── DATA

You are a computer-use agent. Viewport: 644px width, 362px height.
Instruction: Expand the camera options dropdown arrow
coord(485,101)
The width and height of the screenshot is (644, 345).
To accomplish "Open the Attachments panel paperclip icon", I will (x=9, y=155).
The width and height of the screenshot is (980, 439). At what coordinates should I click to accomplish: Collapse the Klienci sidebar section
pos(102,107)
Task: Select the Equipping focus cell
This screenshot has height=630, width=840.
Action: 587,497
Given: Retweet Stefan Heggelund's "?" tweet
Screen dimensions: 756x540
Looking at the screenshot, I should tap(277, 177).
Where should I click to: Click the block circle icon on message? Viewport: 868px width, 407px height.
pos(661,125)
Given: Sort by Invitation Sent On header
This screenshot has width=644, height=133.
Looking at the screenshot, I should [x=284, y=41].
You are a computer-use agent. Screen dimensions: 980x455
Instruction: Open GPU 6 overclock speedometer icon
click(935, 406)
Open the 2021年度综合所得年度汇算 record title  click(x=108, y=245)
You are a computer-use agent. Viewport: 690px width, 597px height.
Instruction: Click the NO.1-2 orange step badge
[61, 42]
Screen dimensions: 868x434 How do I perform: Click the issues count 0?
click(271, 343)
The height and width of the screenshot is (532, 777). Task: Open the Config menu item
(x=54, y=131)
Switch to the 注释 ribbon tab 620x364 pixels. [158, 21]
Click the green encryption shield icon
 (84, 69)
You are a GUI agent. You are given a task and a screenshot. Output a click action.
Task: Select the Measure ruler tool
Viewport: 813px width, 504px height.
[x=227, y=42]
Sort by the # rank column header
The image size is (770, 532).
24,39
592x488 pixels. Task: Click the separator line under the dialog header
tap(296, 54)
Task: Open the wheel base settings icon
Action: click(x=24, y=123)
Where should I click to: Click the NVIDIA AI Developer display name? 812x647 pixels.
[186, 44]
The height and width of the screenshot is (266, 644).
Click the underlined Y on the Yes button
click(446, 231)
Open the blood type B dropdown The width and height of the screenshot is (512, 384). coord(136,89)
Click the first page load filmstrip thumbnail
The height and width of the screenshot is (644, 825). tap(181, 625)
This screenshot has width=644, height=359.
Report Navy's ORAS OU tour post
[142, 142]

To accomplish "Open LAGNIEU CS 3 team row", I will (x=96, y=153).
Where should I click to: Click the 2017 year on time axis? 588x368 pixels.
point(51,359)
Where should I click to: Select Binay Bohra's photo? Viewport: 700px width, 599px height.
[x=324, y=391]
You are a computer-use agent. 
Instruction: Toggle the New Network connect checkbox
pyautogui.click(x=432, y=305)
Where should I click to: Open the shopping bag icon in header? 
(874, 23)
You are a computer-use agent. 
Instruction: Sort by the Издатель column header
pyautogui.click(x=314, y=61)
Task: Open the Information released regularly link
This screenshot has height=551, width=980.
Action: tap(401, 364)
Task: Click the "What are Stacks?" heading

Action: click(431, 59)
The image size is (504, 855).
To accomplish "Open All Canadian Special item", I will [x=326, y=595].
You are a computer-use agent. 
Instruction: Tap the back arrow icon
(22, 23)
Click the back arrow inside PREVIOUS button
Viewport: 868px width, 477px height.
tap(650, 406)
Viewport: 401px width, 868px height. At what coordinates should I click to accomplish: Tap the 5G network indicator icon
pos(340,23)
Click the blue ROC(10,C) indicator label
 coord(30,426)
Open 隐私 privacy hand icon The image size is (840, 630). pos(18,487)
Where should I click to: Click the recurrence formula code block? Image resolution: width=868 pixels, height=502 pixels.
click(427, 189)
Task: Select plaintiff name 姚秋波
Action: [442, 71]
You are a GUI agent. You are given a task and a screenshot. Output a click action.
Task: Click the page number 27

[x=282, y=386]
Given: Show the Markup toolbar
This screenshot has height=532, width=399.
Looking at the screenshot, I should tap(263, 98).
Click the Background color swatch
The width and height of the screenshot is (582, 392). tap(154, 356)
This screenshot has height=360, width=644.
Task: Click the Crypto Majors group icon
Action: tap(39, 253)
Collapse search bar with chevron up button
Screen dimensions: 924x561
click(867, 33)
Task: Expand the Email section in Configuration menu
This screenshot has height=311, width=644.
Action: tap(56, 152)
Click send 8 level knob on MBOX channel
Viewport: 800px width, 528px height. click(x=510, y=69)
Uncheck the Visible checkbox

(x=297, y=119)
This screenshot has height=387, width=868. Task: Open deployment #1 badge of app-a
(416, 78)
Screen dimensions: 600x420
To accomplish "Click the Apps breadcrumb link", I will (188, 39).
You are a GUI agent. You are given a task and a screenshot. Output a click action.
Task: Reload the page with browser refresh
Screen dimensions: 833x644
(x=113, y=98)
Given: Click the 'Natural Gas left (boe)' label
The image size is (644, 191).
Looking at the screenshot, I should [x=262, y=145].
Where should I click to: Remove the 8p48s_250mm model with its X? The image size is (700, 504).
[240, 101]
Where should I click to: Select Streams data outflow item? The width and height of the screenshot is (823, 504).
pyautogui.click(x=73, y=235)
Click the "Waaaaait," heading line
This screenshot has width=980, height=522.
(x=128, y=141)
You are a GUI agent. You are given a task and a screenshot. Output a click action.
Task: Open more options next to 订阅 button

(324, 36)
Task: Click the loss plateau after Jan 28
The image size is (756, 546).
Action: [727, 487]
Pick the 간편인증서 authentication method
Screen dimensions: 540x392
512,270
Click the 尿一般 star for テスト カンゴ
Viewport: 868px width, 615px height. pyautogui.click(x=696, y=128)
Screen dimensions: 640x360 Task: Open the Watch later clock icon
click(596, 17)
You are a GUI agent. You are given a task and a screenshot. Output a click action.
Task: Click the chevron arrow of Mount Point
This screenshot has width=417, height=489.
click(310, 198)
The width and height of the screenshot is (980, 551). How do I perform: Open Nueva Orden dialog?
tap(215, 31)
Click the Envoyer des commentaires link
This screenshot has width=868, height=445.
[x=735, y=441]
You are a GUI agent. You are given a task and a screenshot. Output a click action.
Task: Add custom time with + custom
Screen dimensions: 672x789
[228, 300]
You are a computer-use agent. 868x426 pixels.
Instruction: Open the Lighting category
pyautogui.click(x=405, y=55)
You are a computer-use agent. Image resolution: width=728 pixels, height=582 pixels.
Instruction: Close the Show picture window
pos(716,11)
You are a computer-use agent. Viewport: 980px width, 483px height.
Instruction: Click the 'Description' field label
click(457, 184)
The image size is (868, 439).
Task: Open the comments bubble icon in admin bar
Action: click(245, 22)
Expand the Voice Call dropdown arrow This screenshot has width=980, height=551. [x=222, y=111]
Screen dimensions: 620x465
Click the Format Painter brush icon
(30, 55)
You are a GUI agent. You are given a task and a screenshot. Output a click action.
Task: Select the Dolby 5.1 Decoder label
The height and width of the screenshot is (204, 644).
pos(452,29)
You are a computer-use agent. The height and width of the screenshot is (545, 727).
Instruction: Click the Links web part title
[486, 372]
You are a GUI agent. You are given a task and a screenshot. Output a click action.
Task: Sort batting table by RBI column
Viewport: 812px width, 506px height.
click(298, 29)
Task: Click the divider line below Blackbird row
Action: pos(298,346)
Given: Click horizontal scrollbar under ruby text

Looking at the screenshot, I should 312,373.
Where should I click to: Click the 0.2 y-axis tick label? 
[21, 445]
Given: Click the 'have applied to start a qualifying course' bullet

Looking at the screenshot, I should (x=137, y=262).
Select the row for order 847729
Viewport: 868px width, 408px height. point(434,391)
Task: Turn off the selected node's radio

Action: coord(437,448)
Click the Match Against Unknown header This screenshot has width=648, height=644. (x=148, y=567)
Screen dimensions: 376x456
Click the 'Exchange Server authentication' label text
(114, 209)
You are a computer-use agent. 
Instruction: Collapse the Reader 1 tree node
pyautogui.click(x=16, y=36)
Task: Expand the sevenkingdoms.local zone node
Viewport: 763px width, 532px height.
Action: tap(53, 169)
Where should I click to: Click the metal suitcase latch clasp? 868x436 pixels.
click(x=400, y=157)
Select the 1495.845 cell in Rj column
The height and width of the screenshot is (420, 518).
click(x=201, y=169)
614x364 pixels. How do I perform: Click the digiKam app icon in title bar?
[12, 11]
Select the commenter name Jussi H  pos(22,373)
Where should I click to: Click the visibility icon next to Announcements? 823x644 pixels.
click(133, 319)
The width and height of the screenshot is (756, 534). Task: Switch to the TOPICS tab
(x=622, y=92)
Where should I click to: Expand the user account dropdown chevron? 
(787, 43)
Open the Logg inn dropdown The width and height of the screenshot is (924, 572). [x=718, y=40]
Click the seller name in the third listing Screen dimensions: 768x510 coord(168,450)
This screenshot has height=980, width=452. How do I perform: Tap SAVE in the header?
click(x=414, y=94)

────

Please give an exact copy of the lines above, beginning with the line containing "Screen dimensions: 756x540" and running through the line containing "Switch to the 注释", and of no other lines.

Screen dimensions: 756x540
Looking at the screenshot, I should tap(277, 177).
Where should I click to: Click the block circle icon on message? Viewport: 868px width, 407px height.
pos(661,125)
Given: Sort by Invitation Sent On header
This screenshot has width=644, height=133.
Looking at the screenshot, I should [x=284, y=41].
You are a computer-use agent. Screen dimensions: 980x455
Instruction: Open GPU 6 overclock speedometer icon
click(935, 406)
Open the 2021年度综合所得年度汇算 record title  click(x=108, y=245)
You are a computer-use agent. Viewport: 690px width, 597px height.
Instruction: Click the NO.1-2 orange step badge
[61, 42]
Screen dimensions: 868x434 How do I perform: Click the issues count 0?
click(271, 343)
The height and width of the screenshot is (532, 777). Task: Open the Config menu item
(x=54, y=131)
Switch to the 注释 ribbon tab 620x364 pixels. [158, 21]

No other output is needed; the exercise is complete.